**TASK ITEM**. Apart from any images, the entries are to be output exactly.

**Collected data**.
┄┄┄┄┄┄┄┄┄┄
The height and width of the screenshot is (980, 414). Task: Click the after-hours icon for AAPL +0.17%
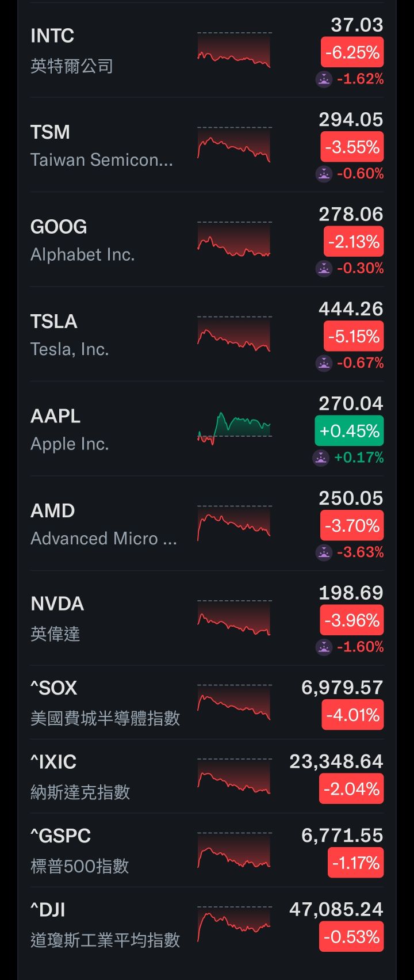[x=320, y=457]
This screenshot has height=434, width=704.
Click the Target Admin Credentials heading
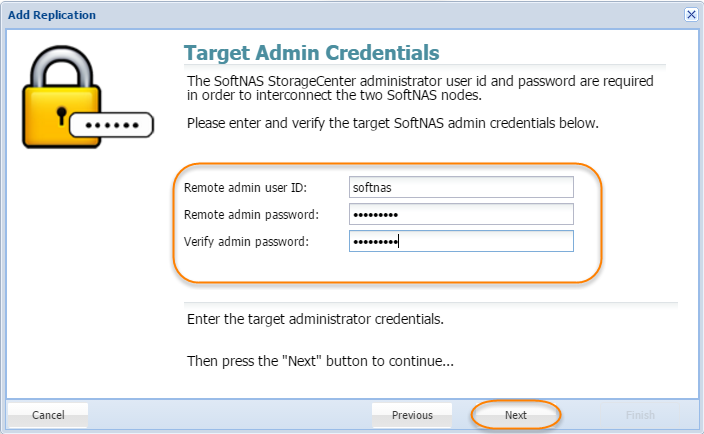pyautogui.click(x=312, y=53)
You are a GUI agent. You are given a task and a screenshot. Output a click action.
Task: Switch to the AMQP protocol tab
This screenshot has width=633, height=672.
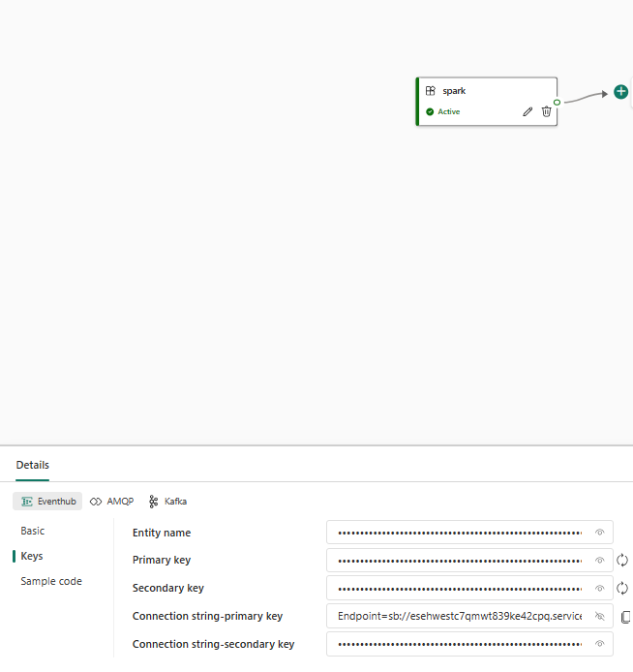[x=111, y=502]
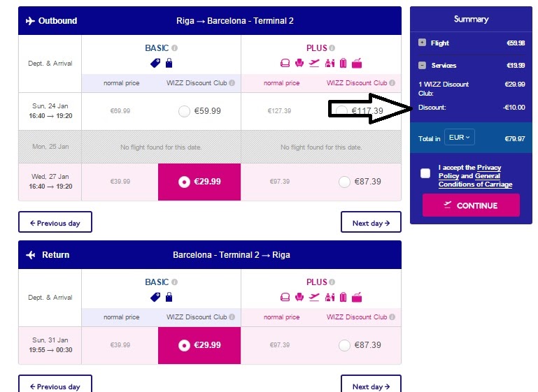The width and height of the screenshot is (538, 392).
Task: Click the outbound Next day button
Action: (371, 223)
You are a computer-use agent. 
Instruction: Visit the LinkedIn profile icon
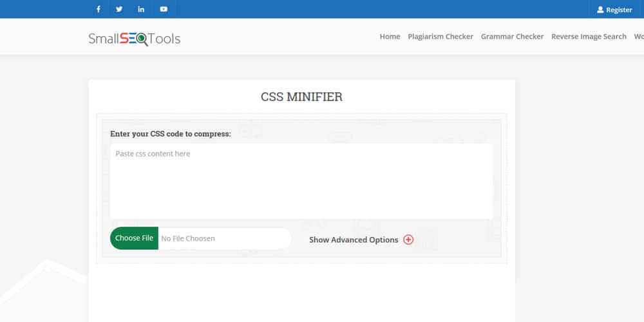141,9
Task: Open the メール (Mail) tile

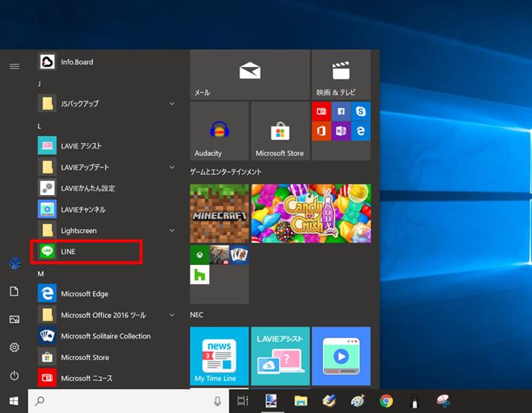Action: tap(249, 74)
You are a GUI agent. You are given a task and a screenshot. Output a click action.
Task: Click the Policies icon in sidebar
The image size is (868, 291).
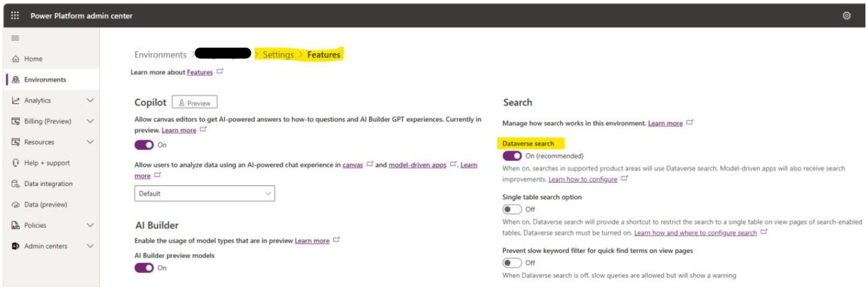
┄┄┄┄┄┄┄┄┄┄
**RESPONSE TO THE EXERCISE**.
The height and width of the screenshot is (980, 414). Task: Click the after-hours icon for AAPL +0.17%
[x=320, y=457]
This screenshot has height=434, width=704.
Click the Target Admin Credentials heading
pyautogui.click(x=312, y=53)
You are a GUI agent. You are given a task and a screenshot. Output a click action.
Task: Switch to the AMQP protocol tab
This screenshot has width=633, height=672.
[x=111, y=502]
The width and height of the screenshot is (538, 392).
Task: Click the outbound Next day button
Action: (371, 223)
You are a computer-use agent. 
Instruction: Visit the LinkedIn profile icon
141,9
Task: Open the メール (Mail) tile

Action: tap(249, 74)
You are a GUI agent. You are given a task and a screenshot. Output a click action.
Task: Click the Policies icon in sidebar
The image size is (868, 291).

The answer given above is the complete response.